──────── Raw data ────────

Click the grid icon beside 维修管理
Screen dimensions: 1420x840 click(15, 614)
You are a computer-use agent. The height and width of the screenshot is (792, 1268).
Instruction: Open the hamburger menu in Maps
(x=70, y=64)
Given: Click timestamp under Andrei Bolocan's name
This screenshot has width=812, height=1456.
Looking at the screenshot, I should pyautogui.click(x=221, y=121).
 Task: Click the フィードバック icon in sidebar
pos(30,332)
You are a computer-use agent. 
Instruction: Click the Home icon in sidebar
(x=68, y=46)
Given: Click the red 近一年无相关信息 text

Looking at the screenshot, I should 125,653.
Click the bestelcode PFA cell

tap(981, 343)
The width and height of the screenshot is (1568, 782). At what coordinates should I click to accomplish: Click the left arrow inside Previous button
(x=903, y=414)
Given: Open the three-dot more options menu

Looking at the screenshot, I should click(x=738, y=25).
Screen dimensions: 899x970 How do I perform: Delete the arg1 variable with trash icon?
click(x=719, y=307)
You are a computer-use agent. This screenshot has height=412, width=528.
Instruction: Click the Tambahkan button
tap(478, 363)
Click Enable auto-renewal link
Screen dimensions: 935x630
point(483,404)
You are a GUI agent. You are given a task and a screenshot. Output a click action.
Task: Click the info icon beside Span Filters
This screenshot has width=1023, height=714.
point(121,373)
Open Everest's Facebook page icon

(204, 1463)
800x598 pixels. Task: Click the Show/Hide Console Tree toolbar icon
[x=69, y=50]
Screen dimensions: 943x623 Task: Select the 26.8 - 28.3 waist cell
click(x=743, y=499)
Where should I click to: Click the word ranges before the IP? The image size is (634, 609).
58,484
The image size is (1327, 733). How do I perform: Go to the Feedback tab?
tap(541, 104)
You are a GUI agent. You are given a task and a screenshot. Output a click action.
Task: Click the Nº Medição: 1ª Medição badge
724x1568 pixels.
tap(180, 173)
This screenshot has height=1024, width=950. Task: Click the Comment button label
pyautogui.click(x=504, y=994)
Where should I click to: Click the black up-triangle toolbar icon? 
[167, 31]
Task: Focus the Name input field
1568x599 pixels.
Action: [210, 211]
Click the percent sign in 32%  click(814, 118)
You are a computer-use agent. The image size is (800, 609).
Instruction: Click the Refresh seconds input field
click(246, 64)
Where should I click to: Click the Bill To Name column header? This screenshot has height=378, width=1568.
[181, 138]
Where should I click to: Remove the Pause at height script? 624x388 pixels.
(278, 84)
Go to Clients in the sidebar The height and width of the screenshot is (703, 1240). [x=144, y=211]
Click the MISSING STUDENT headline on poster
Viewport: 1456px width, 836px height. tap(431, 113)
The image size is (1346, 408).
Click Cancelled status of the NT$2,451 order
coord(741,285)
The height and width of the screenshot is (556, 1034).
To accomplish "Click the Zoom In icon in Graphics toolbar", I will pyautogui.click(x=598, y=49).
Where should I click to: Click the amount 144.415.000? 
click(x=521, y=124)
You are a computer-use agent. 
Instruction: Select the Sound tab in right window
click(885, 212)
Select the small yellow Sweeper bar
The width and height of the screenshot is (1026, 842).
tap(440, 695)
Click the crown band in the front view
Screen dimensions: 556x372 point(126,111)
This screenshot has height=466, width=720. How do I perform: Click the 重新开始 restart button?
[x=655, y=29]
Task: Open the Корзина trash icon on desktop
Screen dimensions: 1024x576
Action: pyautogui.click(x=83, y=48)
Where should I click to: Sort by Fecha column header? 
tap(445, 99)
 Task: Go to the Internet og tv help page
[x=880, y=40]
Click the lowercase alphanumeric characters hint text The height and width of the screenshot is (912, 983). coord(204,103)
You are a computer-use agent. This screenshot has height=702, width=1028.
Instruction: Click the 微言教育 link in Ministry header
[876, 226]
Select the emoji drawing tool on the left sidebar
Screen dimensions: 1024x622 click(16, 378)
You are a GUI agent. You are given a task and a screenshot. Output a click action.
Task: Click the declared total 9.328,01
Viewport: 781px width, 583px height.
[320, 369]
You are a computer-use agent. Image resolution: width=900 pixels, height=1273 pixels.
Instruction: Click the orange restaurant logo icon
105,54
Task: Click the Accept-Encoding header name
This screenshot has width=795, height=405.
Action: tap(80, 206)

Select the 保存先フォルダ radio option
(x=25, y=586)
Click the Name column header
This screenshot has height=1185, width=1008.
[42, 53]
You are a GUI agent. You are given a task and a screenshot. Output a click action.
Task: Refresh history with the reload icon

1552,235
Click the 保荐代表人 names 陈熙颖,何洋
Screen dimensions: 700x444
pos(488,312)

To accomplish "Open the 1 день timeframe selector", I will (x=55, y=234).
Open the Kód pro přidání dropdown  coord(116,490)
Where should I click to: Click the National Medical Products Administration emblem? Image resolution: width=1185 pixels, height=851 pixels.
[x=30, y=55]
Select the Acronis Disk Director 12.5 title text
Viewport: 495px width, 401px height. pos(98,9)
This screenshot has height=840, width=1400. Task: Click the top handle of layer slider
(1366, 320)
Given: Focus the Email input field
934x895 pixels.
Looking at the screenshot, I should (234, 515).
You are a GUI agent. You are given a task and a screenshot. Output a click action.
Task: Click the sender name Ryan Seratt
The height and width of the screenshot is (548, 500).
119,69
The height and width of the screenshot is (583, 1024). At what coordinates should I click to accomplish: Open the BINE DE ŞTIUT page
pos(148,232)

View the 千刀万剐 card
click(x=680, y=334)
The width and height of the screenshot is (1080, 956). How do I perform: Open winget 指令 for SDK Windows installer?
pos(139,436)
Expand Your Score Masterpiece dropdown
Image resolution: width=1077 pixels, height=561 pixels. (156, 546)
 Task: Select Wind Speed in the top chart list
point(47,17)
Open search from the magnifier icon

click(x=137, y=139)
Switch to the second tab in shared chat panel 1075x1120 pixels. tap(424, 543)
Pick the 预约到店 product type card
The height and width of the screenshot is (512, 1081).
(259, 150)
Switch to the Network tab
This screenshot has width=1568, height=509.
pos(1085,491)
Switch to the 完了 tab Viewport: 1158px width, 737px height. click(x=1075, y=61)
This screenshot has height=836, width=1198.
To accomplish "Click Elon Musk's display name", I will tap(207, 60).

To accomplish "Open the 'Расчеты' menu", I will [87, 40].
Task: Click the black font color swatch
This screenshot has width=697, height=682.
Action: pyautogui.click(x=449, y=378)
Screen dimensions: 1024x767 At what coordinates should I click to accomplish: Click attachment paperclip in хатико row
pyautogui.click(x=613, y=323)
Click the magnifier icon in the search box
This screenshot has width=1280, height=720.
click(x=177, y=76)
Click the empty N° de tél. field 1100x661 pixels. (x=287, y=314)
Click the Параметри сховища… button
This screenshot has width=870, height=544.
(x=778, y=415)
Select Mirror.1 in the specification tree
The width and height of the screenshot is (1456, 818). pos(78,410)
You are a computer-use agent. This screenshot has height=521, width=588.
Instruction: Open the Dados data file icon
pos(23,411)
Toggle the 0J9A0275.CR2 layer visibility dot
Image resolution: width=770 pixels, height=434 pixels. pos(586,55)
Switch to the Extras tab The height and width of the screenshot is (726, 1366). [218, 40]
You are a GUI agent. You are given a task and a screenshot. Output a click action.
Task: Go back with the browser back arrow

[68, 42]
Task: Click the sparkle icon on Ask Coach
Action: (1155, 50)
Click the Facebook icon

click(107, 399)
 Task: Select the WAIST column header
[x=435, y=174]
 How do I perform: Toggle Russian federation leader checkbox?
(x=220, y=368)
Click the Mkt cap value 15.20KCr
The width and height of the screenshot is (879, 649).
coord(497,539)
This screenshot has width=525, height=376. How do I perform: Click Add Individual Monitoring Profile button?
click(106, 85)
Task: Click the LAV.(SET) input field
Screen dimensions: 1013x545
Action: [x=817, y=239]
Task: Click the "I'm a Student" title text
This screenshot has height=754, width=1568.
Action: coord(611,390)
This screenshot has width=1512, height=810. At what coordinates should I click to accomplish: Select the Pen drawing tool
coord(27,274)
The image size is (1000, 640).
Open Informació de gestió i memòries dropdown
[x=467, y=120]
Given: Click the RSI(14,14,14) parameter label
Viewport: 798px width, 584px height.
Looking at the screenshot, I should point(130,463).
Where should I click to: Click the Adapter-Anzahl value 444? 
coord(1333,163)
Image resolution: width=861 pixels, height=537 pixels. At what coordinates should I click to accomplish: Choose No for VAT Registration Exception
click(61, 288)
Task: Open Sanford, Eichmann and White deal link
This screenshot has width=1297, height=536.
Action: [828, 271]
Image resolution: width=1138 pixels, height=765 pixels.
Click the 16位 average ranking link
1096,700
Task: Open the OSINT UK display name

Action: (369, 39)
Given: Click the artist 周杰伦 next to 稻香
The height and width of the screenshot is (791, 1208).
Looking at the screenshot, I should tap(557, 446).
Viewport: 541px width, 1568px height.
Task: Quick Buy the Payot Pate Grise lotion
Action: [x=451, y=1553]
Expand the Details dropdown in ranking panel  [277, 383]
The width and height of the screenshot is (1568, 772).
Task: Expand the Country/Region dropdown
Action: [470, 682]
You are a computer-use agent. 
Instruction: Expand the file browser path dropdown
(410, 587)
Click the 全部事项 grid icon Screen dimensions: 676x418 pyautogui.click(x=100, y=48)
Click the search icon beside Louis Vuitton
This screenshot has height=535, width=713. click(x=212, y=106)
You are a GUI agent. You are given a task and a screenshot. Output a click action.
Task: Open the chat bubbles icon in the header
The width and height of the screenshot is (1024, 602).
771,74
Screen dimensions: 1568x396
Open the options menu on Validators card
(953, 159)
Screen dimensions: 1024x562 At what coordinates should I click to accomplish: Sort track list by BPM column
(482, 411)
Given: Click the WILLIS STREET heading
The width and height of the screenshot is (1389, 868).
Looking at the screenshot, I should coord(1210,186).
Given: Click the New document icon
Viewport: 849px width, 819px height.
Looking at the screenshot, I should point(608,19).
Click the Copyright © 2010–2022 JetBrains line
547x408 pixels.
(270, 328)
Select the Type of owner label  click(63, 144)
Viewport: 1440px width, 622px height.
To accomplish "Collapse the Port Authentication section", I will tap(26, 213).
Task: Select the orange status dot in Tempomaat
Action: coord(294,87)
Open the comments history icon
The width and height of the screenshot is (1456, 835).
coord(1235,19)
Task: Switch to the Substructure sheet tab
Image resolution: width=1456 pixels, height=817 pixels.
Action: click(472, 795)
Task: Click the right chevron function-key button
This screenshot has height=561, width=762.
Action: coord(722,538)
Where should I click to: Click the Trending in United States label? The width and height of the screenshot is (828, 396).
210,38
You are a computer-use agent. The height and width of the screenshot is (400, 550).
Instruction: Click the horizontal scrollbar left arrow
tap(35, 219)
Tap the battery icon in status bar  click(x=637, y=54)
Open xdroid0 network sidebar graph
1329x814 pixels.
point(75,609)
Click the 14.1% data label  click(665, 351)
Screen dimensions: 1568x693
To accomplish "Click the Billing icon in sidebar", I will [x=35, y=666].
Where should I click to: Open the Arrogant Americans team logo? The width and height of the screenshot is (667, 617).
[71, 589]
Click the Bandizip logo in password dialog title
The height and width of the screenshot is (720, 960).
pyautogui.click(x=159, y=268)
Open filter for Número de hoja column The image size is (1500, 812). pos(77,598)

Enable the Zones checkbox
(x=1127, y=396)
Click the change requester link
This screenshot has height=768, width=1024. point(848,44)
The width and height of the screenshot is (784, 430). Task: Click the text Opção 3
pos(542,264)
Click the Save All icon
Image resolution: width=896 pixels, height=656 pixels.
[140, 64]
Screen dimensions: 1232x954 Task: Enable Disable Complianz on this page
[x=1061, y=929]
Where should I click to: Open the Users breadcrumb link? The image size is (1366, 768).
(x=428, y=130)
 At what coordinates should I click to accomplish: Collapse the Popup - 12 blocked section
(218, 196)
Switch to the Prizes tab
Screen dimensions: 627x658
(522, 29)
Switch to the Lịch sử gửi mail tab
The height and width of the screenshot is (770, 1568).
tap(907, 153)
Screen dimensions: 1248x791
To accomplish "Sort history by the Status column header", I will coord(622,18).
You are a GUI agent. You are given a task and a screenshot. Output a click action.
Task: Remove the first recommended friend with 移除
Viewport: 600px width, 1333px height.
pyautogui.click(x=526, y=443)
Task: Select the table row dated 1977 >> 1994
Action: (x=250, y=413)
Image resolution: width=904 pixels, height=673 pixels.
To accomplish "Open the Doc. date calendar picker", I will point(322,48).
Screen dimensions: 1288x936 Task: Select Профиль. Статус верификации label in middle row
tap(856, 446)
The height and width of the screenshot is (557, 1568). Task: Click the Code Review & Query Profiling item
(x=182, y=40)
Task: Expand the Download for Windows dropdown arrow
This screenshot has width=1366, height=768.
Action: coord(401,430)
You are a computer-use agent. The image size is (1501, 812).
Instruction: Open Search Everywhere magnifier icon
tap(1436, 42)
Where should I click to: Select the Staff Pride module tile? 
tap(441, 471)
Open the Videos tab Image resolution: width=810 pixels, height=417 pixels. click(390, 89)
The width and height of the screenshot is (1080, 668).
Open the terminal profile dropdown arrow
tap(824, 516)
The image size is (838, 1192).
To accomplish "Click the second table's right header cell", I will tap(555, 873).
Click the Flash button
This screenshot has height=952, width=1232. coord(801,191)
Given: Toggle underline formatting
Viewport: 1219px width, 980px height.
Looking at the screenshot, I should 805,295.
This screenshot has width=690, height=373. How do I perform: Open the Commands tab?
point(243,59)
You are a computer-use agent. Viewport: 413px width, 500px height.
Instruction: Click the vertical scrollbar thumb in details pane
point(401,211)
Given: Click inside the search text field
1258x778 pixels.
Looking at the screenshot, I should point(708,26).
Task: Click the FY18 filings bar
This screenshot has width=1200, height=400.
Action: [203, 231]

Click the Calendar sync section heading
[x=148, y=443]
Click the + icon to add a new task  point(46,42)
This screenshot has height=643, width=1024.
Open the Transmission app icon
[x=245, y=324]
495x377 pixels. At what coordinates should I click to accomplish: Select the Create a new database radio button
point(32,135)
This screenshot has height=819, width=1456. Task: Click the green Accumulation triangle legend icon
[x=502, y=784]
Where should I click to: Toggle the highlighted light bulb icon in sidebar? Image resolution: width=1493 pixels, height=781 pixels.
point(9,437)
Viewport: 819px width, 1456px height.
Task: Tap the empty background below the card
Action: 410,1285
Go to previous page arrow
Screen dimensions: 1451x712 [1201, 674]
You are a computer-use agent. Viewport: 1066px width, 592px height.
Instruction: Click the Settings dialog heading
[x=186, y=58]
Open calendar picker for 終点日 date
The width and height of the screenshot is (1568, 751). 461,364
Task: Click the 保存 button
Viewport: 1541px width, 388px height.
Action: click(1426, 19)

────────

Give an exact copy of the lines above from the line with "The height and width of the screenshot is (791, 1208)." up to and including the line with "Viewport: 1440px width, 622px height.", and leave everything else out.

**Exercise response:**
The height and width of the screenshot is (791, 1208).
Looking at the screenshot, I should tap(557, 446).
Viewport: 541px width, 1568px height.
Task: Quick Buy the Payot Pate Grise lotion
Action: [x=451, y=1553]
Expand the Details dropdown in ranking panel  [277, 383]
The width and height of the screenshot is (1568, 772).
Task: Expand the Country/Region dropdown
Action: [470, 682]
You are a computer-use agent. 
Instruction: Expand the file browser path dropdown
(410, 587)
Click the 全部事项 grid icon Screen dimensions: 676x418 pyautogui.click(x=100, y=48)
Click the search icon beside Louis Vuitton
This screenshot has height=535, width=713. click(x=212, y=106)
You are a GUI agent. You are given a task and a screenshot. Output a click action.
Task: Open the chat bubbles icon in the header
The width and height of the screenshot is (1024, 602).
771,74
Screen dimensions: 1568x396
Open the options menu on Validators card
(953, 159)
Screen dimensions: 1024x562 At what coordinates should I click to accomplish: Sort track list by BPM column
(482, 411)
Given: Click the WILLIS STREET heading
The width and height of the screenshot is (1389, 868).
Looking at the screenshot, I should coord(1210,186).
Given: Click the New document icon
Viewport: 849px width, 819px height.
Looking at the screenshot, I should point(608,19).
Click the Copyright © 2010–2022 JetBrains line
547x408 pixels.
(270, 328)
Select the Type of owner label  click(63, 144)
Viewport: 1440px width, 622px height.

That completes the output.